Of the six possible DA disconnections that can be performed on the steroid A-ring, only three (Scheme [8]) have been realized synthetically. The first example was reported in Fukumoto’s 1985 formal synthesis of androsterone (Scheme [9]).[19] The Hajos–Parrish ketone derived bicycle 43 [20] was converted in 12 steps into aldehyde 44, and an E-selective olefination reaction provided the DA precursor 45. The IMDA reaction was performed in toluene at 220 °C in a sealed tube. These rather harsh reaction conditions reflect the unactivated nature of the dienophile. Nevertheless, a 4:1 mixture of two of the four possible diastereomeric DA adducts was obtained in a yield reported as quantitative. The stereochemical outcome of this reaction is presumably controlled by the configuration of the stereocenters at C8 and C9, placing the dienophile on the lower face of the diene as shown. The major product, namely the C5,C10-trans-C10,C9-anti isomer 46 results from a chair-like conformation of the tether (TS-46).

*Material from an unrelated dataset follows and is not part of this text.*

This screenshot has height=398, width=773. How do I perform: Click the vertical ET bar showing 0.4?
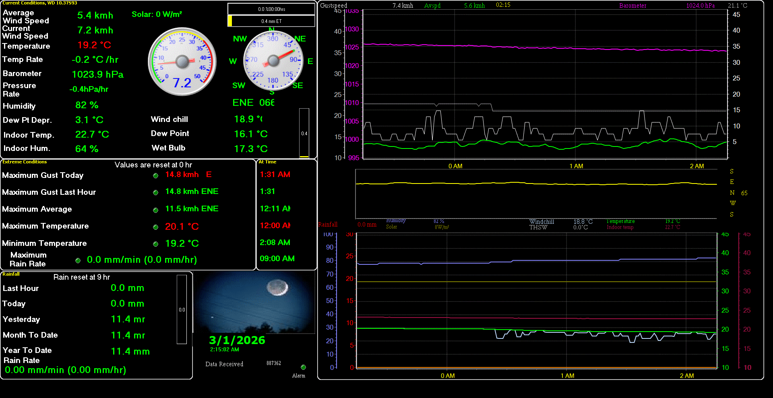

Acid hydrolysis of the methoxymethyl ether followed by chromium(VI) oxide oxidation of the resulting alcohol gave tetracycle 47, thus completing the formal synthesis of androsterone.[21] In 1986, Fukumoto extended this method to the total synthesis of both testosterone and androsterone.[22] The same DA disconnection is seen in Kobayashi’s 2009 approach towards norzoanthamine.[23]

A similar strategy can be identified in Yang’s 2011 formal synthesis of the cortistatins, albeit to form the 6,7,6,5 tetracyclic framework.[24] In this approach, the diene was a furan, and the dienophile an alkyne. IMDA precursor 49 was prepared in seven steps from a familiar bicycle 48 [25] (Scheme [10]). When treated with 1.5 molar equivalents of ethylaluminum dichloride, precursor 49 underwent IMDA reaction to generate putative adduct 50, which underwent aromatization to give phenol 51 in 51% yield. In addition to forming the A- and B-rings, the sequence neatly incorporated the requisite oxygen functionality at C2. A further eight steps were employed to access enone 52 and intercept Myers’s­ 2010 synthesis of cortistatins A, J, K and L.[26]

Transposition of the diene and dienophile gives a different DA reaction, which can be seen in Uguen’s 2002 work towards the brassinosteroids[27] [compare diene and dienophile locations in 45 (Scheme [9]) vs. 54 (Scheme [11])]. Starting from known acid 53,[28] this approach featured a radical cyclization in the preparation of IMDA precursor 54. The DA reaction was performed in a sealed tube at 145 °C, with no yield reported for the transformation, and the stereochemistry of product 55 was not defined. Nonetheless, the conversion 54 → 55 demonstrates that an IMDA reaction involving a diene carrying an inside methyl group is a viable route to the steroid skeleton carrying an angular methyl group at the AB-ring junction.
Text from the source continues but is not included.